In the environment of female "aphasia", the riddle of the face is still the unique "code" of female voice. When Dr. Simon takes notes on Grace, she feels that the quill is writing on her own body, that it is butterflies flying on her face, that grace is only "written" material under the writing of this subject of male desire. The wording that Lawyer Mackenzie taught Grace was not her own voice, she said, "I stand in the dock and can be a doll made of cloth... I was locked up in the doll's body, unable to make my true voice. ”

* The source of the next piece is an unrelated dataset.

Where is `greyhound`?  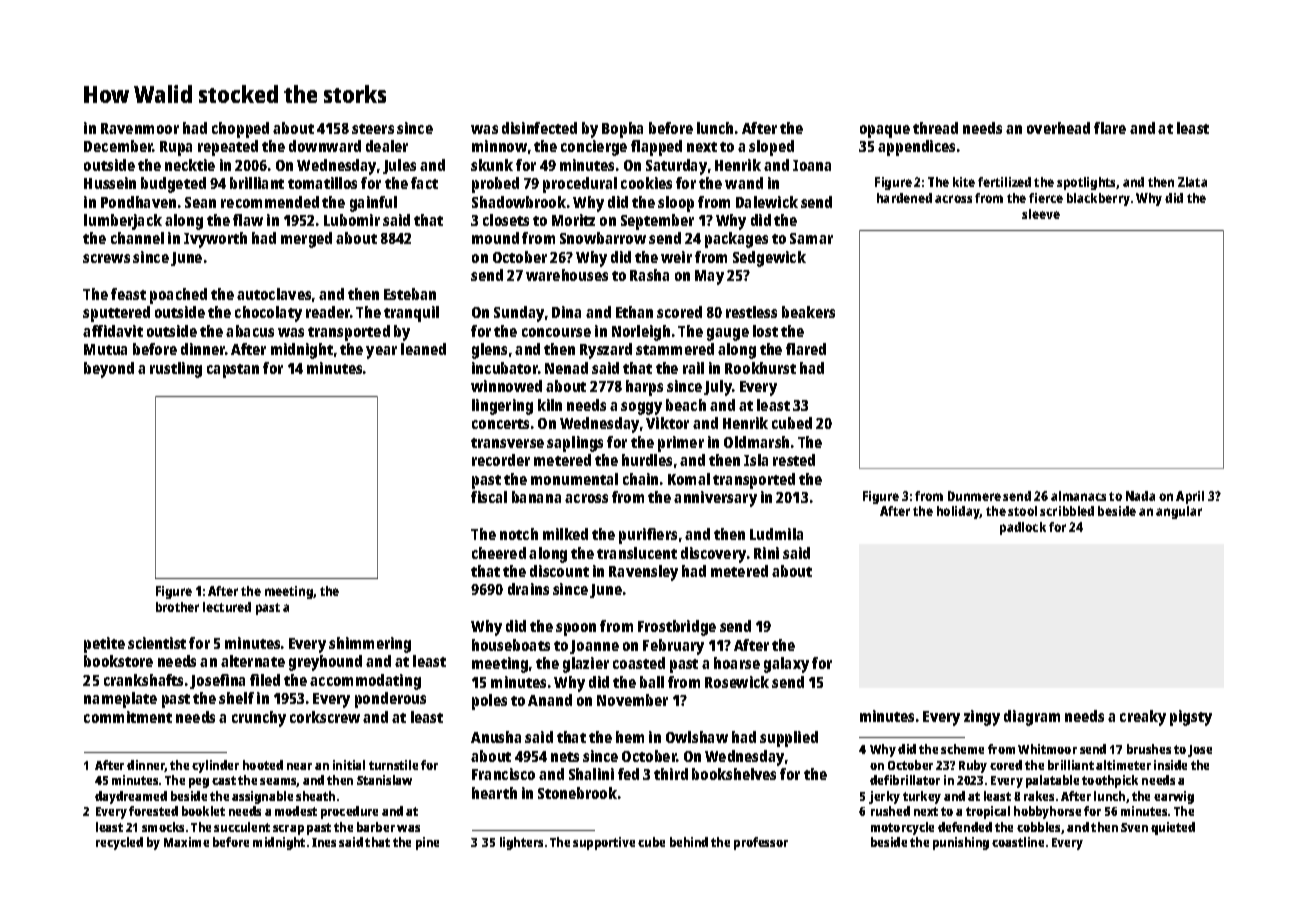
greyhound is located at coordinates (325, 663).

In sewing the quilt, Grace summoned the friendly voice of the "Female Alliance" with an expression unique to the women of the time—in sewing the "Tree of Paradise", Grace took a piece from Mary Whitney's petticoat, Nancy's skirt and her own prison coat, "embroidering the three triangles together... The three of us would be together. Perhaps Grace's "revenge" to Nancy is to seek "justice" for Mary, but the same women who have suffered injustice have finally taken the same camp in the picture of heaven.

On another level, Atwood's flexible use of documentary literature, historical materials, poetry, newspapers, oil poems, letters and other genres of "collage" writing itself is also stitching "quilt" in itself. The alias Grace is another possibility to open up the Grace case, and it is also the confession and cry of all women in the name of Grace; the alias "grace" is to pierce the despicable name of "grace"; the alias "grace" is more redemption and reconciliation that they have not been able to wait for.